━━━━━ Data shown

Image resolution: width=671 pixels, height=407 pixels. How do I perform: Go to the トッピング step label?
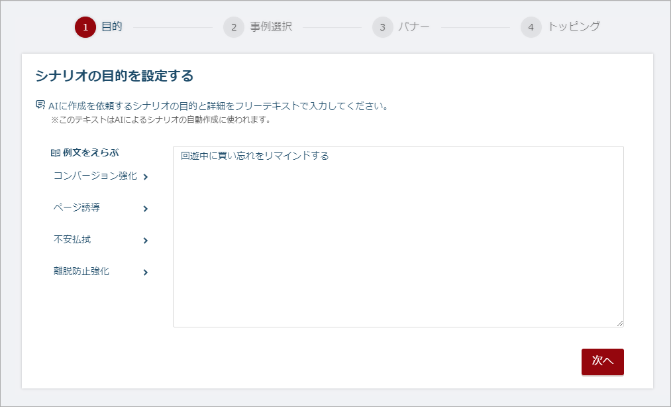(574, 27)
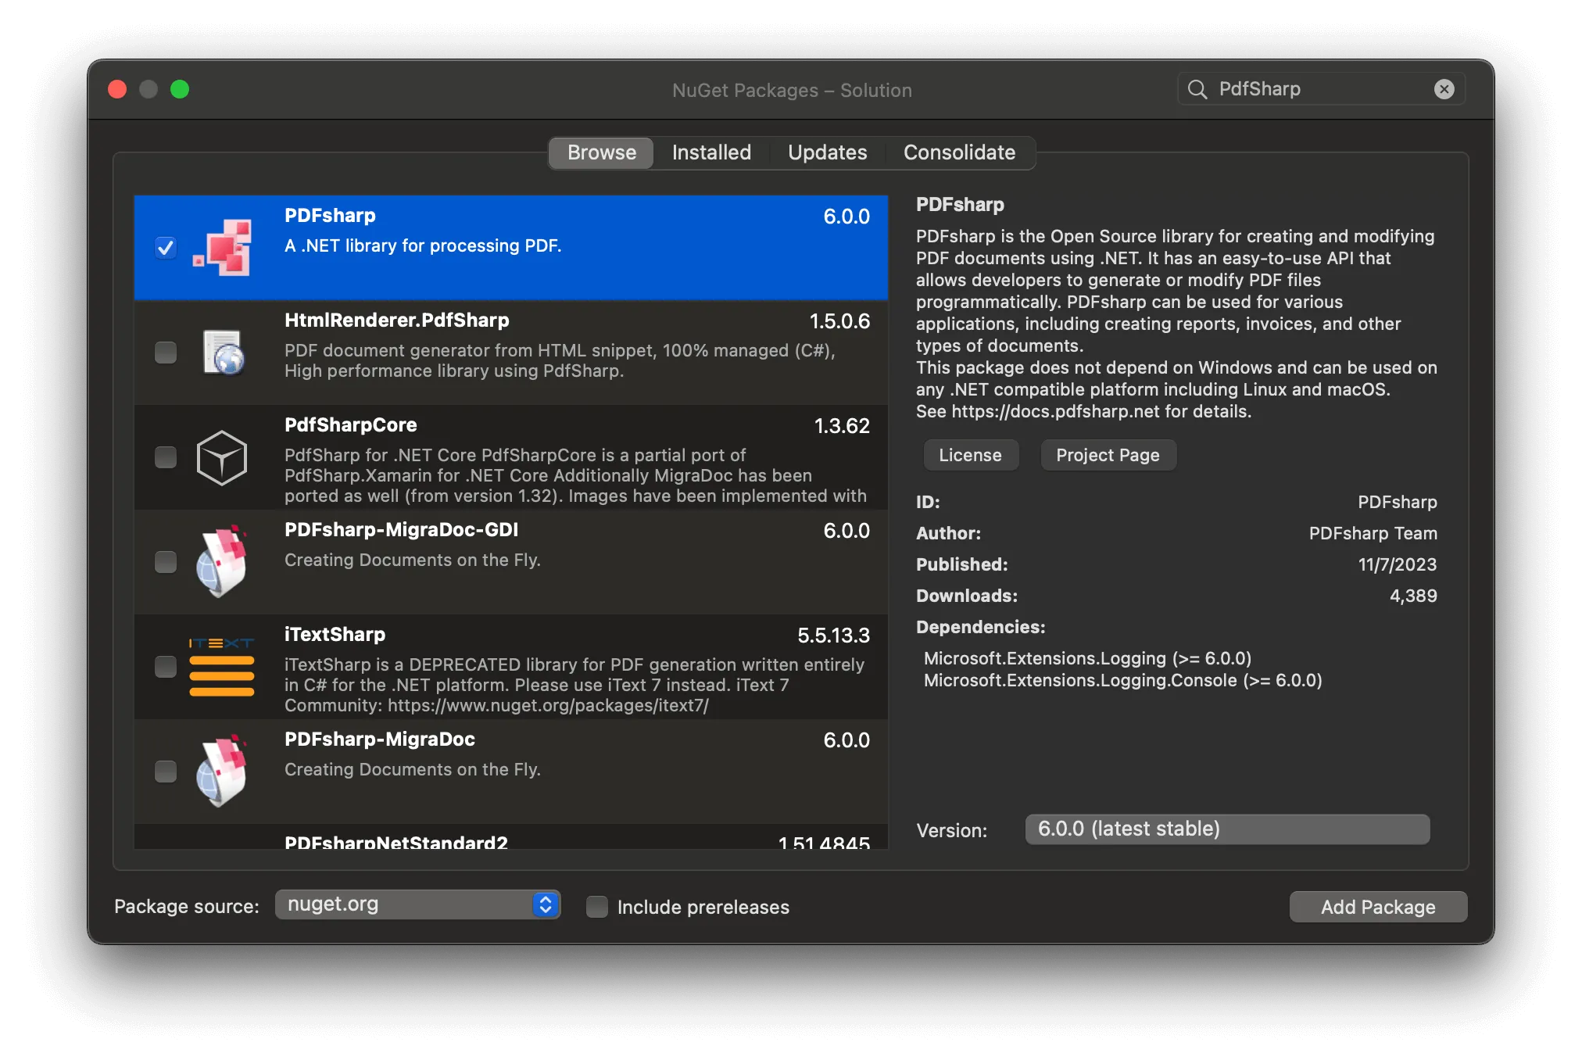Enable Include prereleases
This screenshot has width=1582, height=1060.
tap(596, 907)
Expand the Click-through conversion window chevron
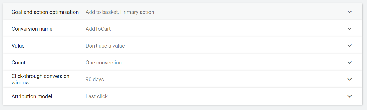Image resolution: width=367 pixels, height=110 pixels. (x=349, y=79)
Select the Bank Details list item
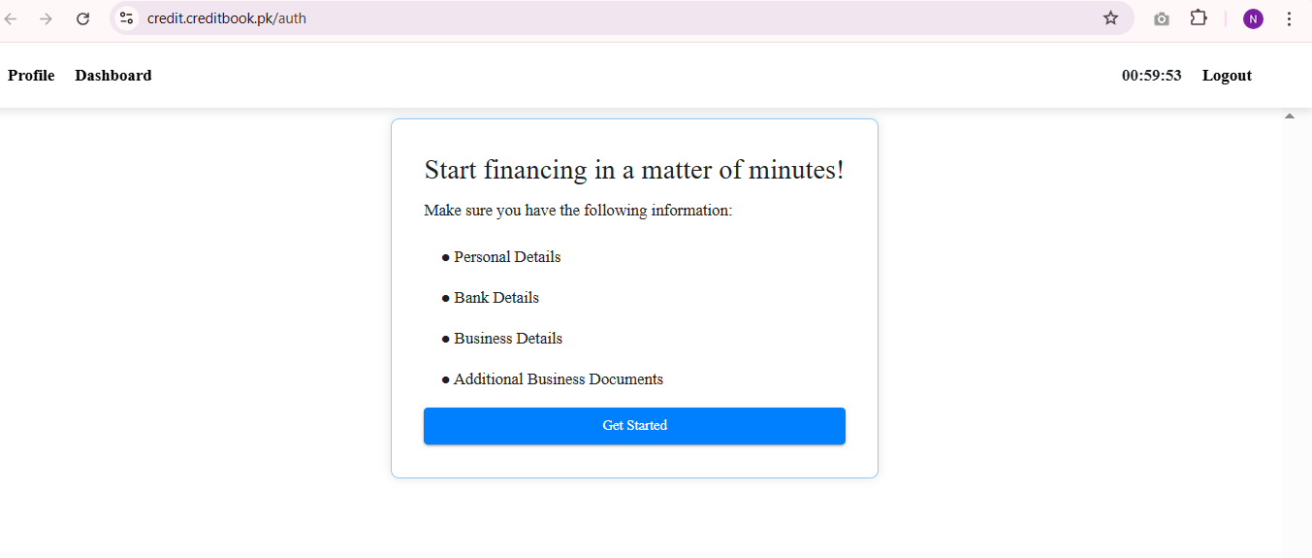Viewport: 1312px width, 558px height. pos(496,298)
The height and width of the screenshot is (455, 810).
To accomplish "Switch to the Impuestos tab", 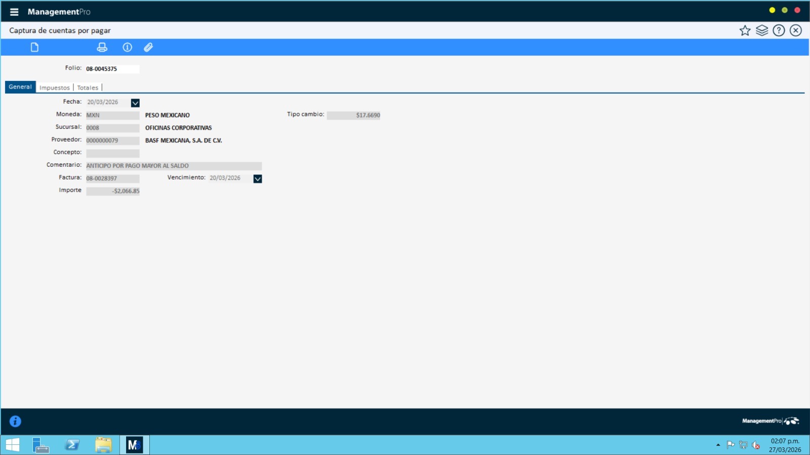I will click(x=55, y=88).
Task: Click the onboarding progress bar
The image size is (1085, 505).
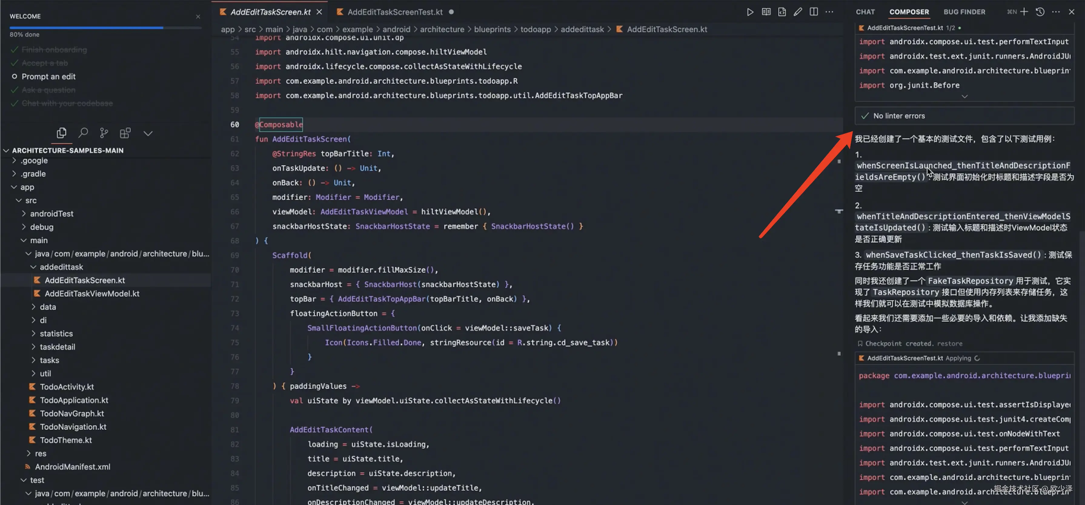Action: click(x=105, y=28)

━━━━━━━━━━
━━━━━ Data shown

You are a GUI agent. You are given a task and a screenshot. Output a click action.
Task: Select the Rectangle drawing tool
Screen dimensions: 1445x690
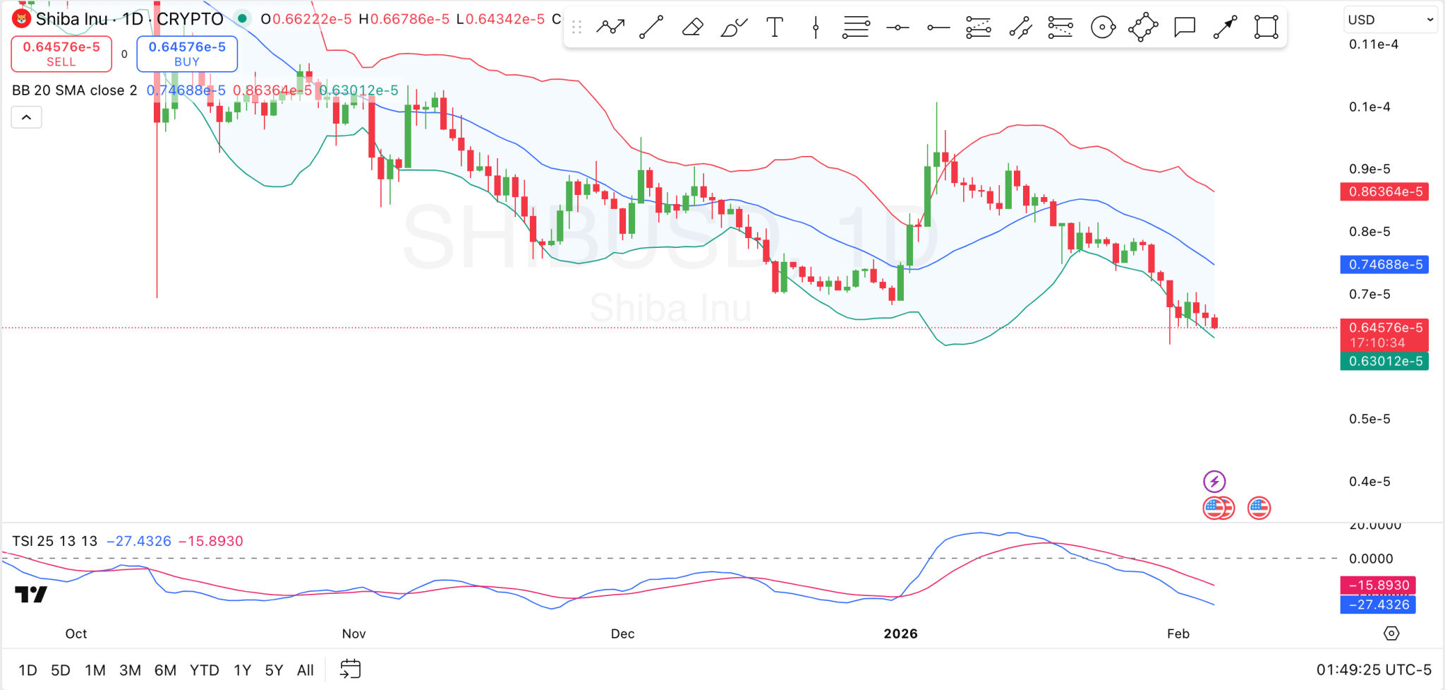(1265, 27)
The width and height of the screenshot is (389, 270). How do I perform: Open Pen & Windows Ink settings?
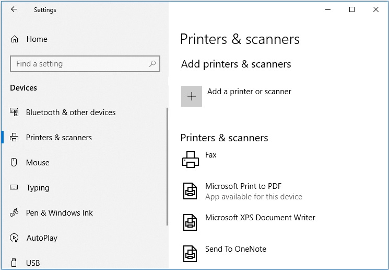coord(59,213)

━━━━━━━━━━

* What is being asked *
Output as a JSON list of strings the part of the records that opens with the line containing "The width and" and closes with the line containing "coord(59,213)", one string per line, leaving out blank lines and the pictures.

* Result below *
[
  "The width and height of the screenshot is (389, 270). How do I perform: Open Pen & Windows Ink settings?",
  "coord(59,213)"
]